(Beginning of DATASET EXCERPTS)

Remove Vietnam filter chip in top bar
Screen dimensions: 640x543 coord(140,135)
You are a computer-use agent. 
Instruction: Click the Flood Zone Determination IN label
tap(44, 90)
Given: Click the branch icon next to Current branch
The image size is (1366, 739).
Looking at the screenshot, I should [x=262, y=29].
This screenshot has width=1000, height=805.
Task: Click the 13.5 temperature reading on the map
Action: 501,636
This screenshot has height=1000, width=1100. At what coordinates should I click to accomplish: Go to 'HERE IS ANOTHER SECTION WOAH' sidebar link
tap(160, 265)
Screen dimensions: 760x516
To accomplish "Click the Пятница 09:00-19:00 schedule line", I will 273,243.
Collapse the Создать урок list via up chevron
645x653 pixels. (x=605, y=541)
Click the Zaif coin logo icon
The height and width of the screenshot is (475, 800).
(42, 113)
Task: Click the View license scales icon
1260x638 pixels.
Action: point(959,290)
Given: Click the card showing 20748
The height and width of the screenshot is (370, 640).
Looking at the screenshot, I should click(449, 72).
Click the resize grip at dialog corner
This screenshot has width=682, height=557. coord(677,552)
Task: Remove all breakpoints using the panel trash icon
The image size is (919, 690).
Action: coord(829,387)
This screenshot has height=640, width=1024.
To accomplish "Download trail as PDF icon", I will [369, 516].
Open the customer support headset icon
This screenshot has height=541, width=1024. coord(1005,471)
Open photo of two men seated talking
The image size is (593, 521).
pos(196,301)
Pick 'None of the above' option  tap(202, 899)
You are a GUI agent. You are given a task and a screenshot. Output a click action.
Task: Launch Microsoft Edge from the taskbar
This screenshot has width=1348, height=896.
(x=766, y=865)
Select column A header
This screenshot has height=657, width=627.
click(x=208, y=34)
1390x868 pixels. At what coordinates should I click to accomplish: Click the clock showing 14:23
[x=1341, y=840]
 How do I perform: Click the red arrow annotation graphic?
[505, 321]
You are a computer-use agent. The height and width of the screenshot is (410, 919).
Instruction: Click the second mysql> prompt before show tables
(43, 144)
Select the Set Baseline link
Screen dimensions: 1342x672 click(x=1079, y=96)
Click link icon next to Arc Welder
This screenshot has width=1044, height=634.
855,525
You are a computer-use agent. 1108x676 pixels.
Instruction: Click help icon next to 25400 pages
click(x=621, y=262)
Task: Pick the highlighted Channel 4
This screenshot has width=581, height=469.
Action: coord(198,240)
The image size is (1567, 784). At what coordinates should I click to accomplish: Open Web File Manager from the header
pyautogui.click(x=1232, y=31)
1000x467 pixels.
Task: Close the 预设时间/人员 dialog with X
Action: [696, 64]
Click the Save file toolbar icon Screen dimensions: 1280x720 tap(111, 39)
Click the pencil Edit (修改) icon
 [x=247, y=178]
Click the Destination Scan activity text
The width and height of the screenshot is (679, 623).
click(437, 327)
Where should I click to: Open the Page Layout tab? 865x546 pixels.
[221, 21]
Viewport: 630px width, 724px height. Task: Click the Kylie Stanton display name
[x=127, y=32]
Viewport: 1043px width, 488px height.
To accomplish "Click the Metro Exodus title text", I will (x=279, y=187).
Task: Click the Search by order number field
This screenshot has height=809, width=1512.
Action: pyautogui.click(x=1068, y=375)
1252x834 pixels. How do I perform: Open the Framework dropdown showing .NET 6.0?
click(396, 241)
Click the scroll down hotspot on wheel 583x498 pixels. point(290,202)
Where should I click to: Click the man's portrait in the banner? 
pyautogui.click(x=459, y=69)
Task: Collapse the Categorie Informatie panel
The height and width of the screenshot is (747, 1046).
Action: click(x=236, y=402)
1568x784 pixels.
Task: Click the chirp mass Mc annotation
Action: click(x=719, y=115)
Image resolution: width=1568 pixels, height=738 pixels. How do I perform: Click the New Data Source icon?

(End of DATASET EXCERPTS)

• WHAT THE TASK ASKS:
Among the lines above, which ones hold the string "agent"? Show them.

• EXPECTED OUTPUT:
You are a computer-use agent. 
You are a GUI agent. You are given a task and a screenshot. Output a click action.
You are a computer-use agent. The height and width of the screenshot is (410, 919).
You are a computer-use agent. 1108x676 pixels.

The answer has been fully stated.